Usually development costs are added for a long-range ROI, like after 3 years, 5 years, etc. Your goal will be to achieve enough "profit" so that all your development costs are recovered, or cancelled out, as soon as possible.
In the corporate setting, the actual ROI becomes the time period afterwhich all costs are essentially recovered. Thus, an ROI of 3 years, means that the development and ongoing costs are recovered after 3 years time.
Usually overhead costs are NOT included at all. They are usually considered "the cost of doing business" - officially called EBIDA.
Of course your profits should cover your overhead, or it is not worthwhile to be in business. But most business start-ups will give themselves some time to become "profitable". Even retail stores will likely not be "in profit" for a time period. That is why many seek loans or supplement their businesses with outside income for a while. So you should consider keeping your job, if that is an option, while your eBiz becomes profitable.
Testing a Website
There is no point in creating a website and simply "waiting" until it turns a profit. You should be continually improving it and testing how your changes are working. To do this, you need statistics on each change.

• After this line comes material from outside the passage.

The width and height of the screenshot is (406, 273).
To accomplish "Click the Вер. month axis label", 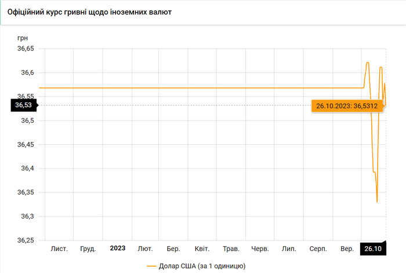I will point(347,249).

The best way to do this is to gather the traffic and sales before and after each change you make. Significant improvements can often be seen within a day or week when your traffic level is high enough.
Within the PPC market, the vendors provide information for alternate ads so you can see if one performs greater than another. You can also "test" each heading change, each sales letter copy on your website, and each email marketing result by gathering the before and after metrics on visitors and sales. If you don't, how would you know if your changes are improvements, or not?
Metrics for a Website
Today most websites use a short time period for calculating profits, even a day can be "telling" when using PPC campaigns. You should gather statistics on the number of visitors and the number of UNIQUE visitors, and cancel out yourself and/or your own webmasters visits, of course.
Sometimes this information is clearly displayed in your hosting account's website statistics. Sometimes it is NOT.
There are MANY website hosting options. Once you select yours, you may be locked into a contract for a year or more due to the plan you selected. One reason that I recommend HostGator for web hosting is because of the great free website traffic statistics that you can see on their cPanel for your website.
If you are not satisfied with the website statistics that you have on your hosting account, (for instance, my free GoDaddy website "stats" are not very helpful), there are services you can get to give you this information.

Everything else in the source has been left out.